Летиция слышала его голос и вдруг неожиданно замирала, если он становился чуть ниже, и короткая фраза или даже слово вызывало у неё сильное желание близости. Казалось, всё давно позабыто и она понятия не имеет, как это делается, и ещё больше удивлялась своему волнению, которое охватывало с невероятной силой, и ей становилось стыдно. Родители не были строгими, но разговоры на подобные темы не велись – деликатность присутствовала во всём. Она с детства считала себя чересчур стеснительной и этим повторяла отца, и так и не избавилась от неловкости разглядывать своё обнажённое тело, тем более осознавать, как ему хочется тепла и ласки.

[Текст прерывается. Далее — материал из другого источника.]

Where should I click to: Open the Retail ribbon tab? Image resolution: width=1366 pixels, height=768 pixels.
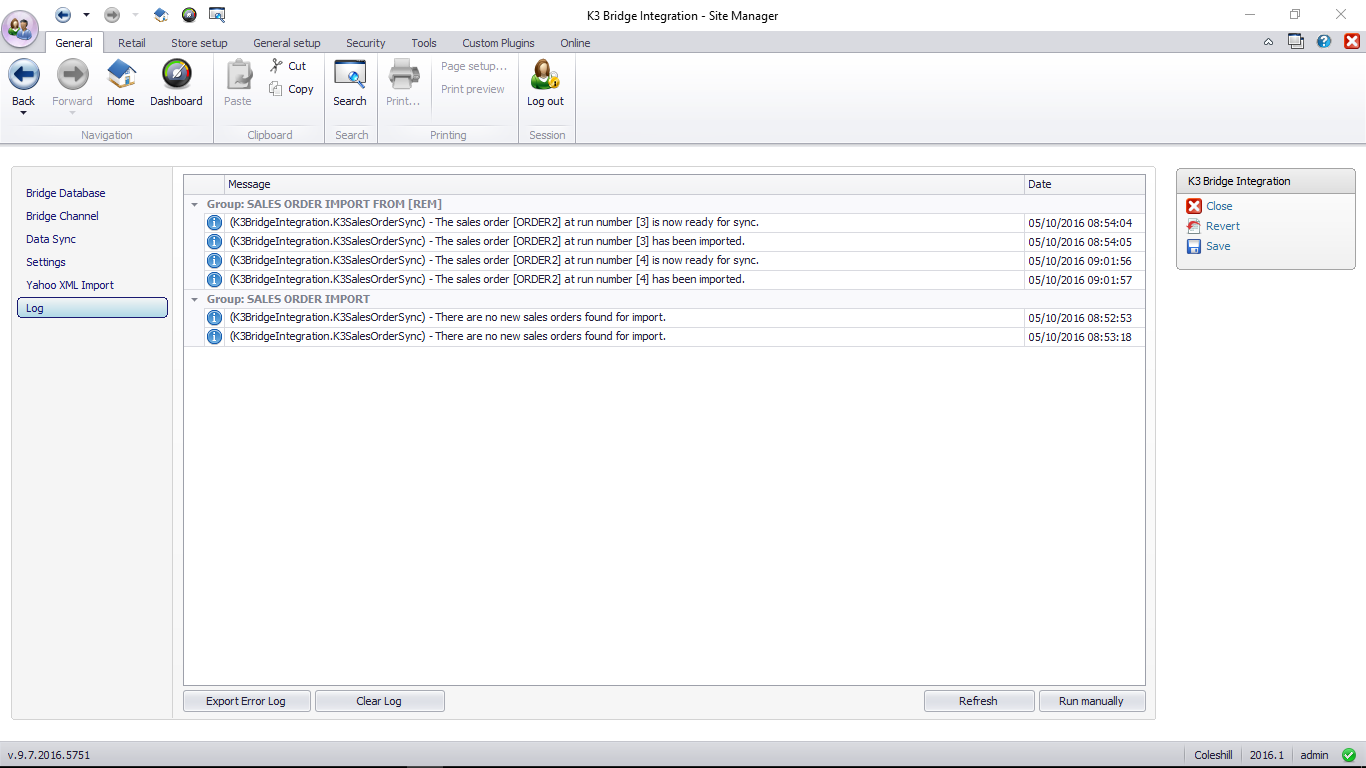tap(131, 43)
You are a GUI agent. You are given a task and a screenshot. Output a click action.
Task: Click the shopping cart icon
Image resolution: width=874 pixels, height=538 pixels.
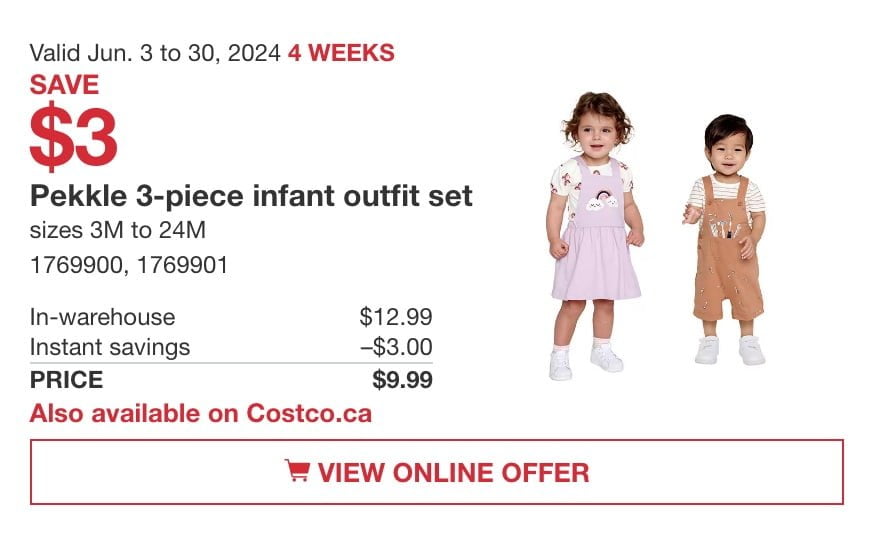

Летиция откинула одеяло, торопливо сунула ноги в домашние тапочки и крадучись направилась в гостиную, где с непонятно каких времён прижилось массивное зеркало в деревянной резной раме. Оно потускнело, местами покрылось какими-то тёмными пятнами и напоминало вход в неведомый мир её воображения и тайных детских страхов. А всё оттого, что одна мамина знакомая однажды изрекла: «Хранить в доме старинные зеркала не есть хорошая идея!» С тех пор маленькая Летиция, превозмогая тревогу, невольно заглядывала в его мутную поверхность, тут же отворачивалась, закрывала глаза руками, стараясь сопротивляться неведомой силе, которой, по её мнению, старое зеркало несомненно обладало. С возрастом всё прошло, но это зеркало она так и не полюбила и предпочитала современное в прихожей. Сейчас ей захотелось подойти именно к нему в надежде получить некую важную информацию.
«Значит, ничего не меняется! Я всё так же втайне верю во всякую чушь!» – Летиция вглядывалась, рассматривая себя, и даже чувствовала что-то неуловимое, оно вроде было совсем рядом, но ухватиться за него не получалось, и всё куда-то ускользало, не давая ответа.